Dr Suchitra Sebastian, Associate Professor, Department of Physics, Cavendish Laboratory, University of Cambridge, said: "Advanced technologies have become the main engines driving better results. We must embrace them and utilise them now more than ever in order to benefit from modern technologies and the potential they offer for addressing current challenges."
"With the proliferation of these technologies – particularly artificial intelligence (AI) and other Fourth-Industrial-Revolution technologies – and the abundance of information, the time is now ripe for addressing challenges standing in the way of a more sustainable economy and better economic benefits for the community," she added. "The most pressing issue for the time being is finding practical substitutes for the energy sector and benefitting from alternative technologies, most notably, wind and solar power."

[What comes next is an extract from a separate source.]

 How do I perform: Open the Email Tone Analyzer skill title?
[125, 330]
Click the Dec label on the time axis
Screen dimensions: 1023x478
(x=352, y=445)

Dr Sebastian went on to note that "renewable and alternative energy is one of the most important subjects to cooperate on at a global level and find collaborative solutions to address climate change, reduce carbon emissions, and minimise the increase in Earth’s temperature. We could, for example, make use of the vast space existing in some parts of the world to produce energy that we can later transfer to other areas using efficient and advanced technologies", she explained.
Meanwhile, Mande Holford, Associate Professor of Chemical Biology, Hunter College, City University of New York (CUNY), asserted that we must take a more practical look at innovation to elevate it from theory to practice, creating solutions and future services that can benefit all members of the community.
There are challenges to be addressed in that regard, Holford noted, most notable of which is water and providing it for millions of people, in addition to diseases threatening people around the world, and producing food to ensure food security.
Modern technologies offer a significant international opportunity we can benefit from to drive great results, she said; we must find solutions for these challenges and find common ground to work together. "These are no longer local issues that concern individual countries; they are international issues that call for international solutions," Holford concluded.